Of course, it revolved around my hair. Hair is a big deal in the black community, literally and figuratively. It seems now that the grade of hair means more for your “status” than the shade of your skin. I wanted my hair to be as straight as the white girls, and my hair was like, “Uhm… lol nah girl.” I told my mom this and she tried her best to help me to understand that different hair types are, well, different. She straightened it and I still wasn’t satisfied, I wanted what I wanted. Years later, I got that in a white creamy chemical paste that I had spread on my scalp every 6-12 weeks. But we’ll get to that later.

The best way to describe my black experience is feeling very neutral. Very in the middle of things, with occasional shoots of “stereotypical black.” I don’t like this, because who are we to say what is black and what is white? It’s all very dumb and limiting. But I’ve always felt in the middle. You know, too black for the white kids but too white for the black kids blah blah blah. Tan. Neutral.

But when I’m in the mood, I do love watermelon and don’t even get me started on how at home I feel when I listen to Motown. But who am I to assume that I’m the only person who feels this way? Color has little to do with this. Exposure, though, makes a difference. Think not of color, but of exposure, the amount of light, ideas that you let in. This is what has put me in the middle. But I would say the middle is a beautiful place to be. Because you get the best of everything, and somehow, after being an outcast for a while, you earn the right to call it your own.

There are struggles though. But I don’t attribute these to my blackness entirely.

Sometimes I wish I looked more “effortless, dainty, ethereal,” and when I think of these words I think of girls who don’t really look like me. And the media is to blame for that of course. Because we’re all fed images that make up our ideas, especially in this age where everything is so accessible. A blessing and a curse curse curse. Black girls get words like “strong, sexy, curvy, sassy.” But to be honest, I rarely ever feel any of those words ever. I literally have the build of a tall 6-year-old boy (with a little bit of a booty). So after while, I’ve learned, you just gotta make your own words. And everyone has theirs.

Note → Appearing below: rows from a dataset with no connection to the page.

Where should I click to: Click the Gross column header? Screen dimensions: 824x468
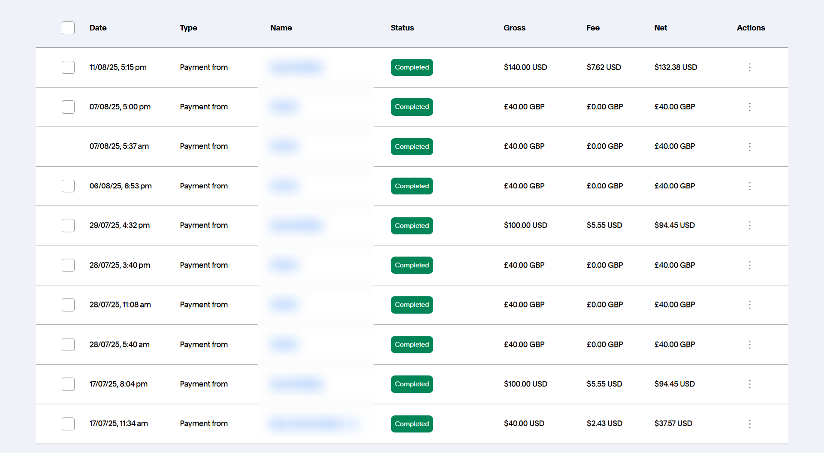click(514, 28)

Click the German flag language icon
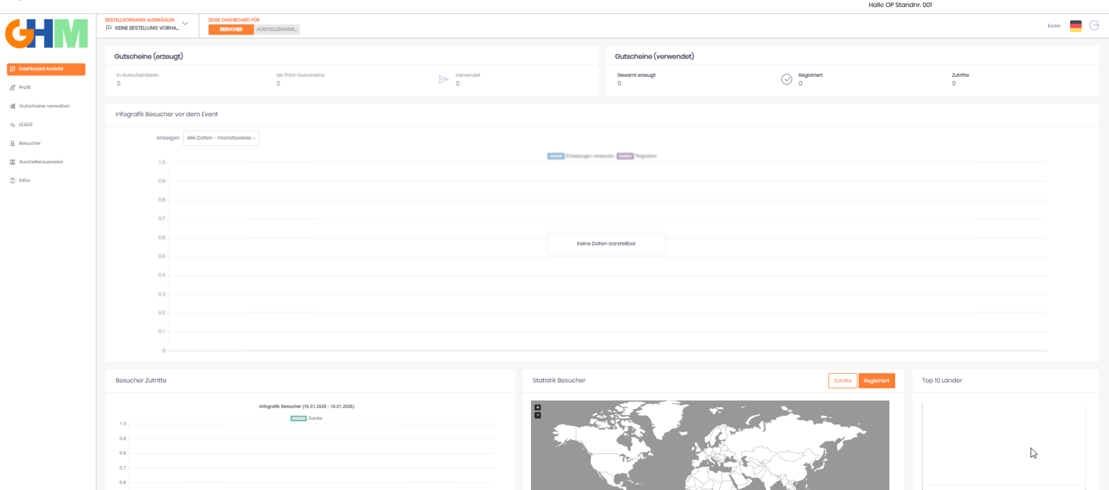point(1075,26)
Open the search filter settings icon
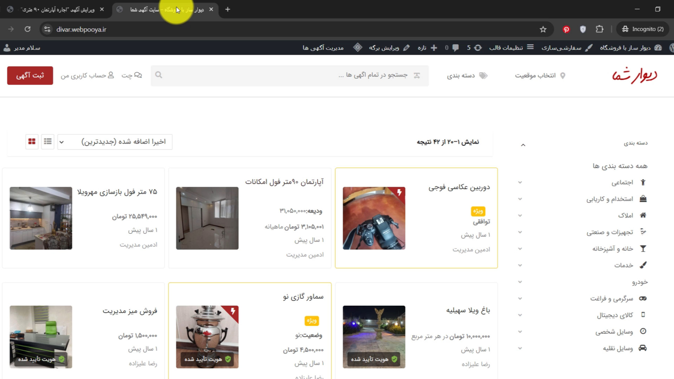The height and width of the screenshot is (379, 674). point(417,75)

So back to the hair thing…after conforming to the standard of beauty I was used to (and I really did enjoy it so I’m not even bitter), I decided I was just bored of straight hair. I wanted to see what my hair wanted to do, because honestly I didn’t remember. So I stopped with the chemical straighteners and decided to embrace my hair. I went natural because I wanted to be all of me. Like, the entire me, I was born this way type thing. And I don’t regret it. Yeah I go through phases when I’m like “ugh I just want to wear a sleek ponytail right now and flip my hair” but when I wear my big hair and it looks really good, it feels realllllly good. Because I know this is what I look like. This is one of the best versions of me completely.

Basically it would be great if our mental images were all our own and people were still blue and yellow in our drawings and words belonged to everyone. It can cause frustration sometimes. But all I have to do is step back, look at myself, and remember that I have my own thing going, just like the next person. And they can’t make my thing go and I can’t make theirs. Imitation isn’t as beautiful as embracing. And I try to remind myself that I have everything I admire already in me, in my own form. Being black/brown/tan/in the middle isn’t hard, just like having a name that starts with C isn’t. Being prejudged and mistyped, or typed at all, is. And everyone has to face that if they are a person at all. But one of my favorite things about being tan, is the look on people’s face when they have no clue what box to put me in.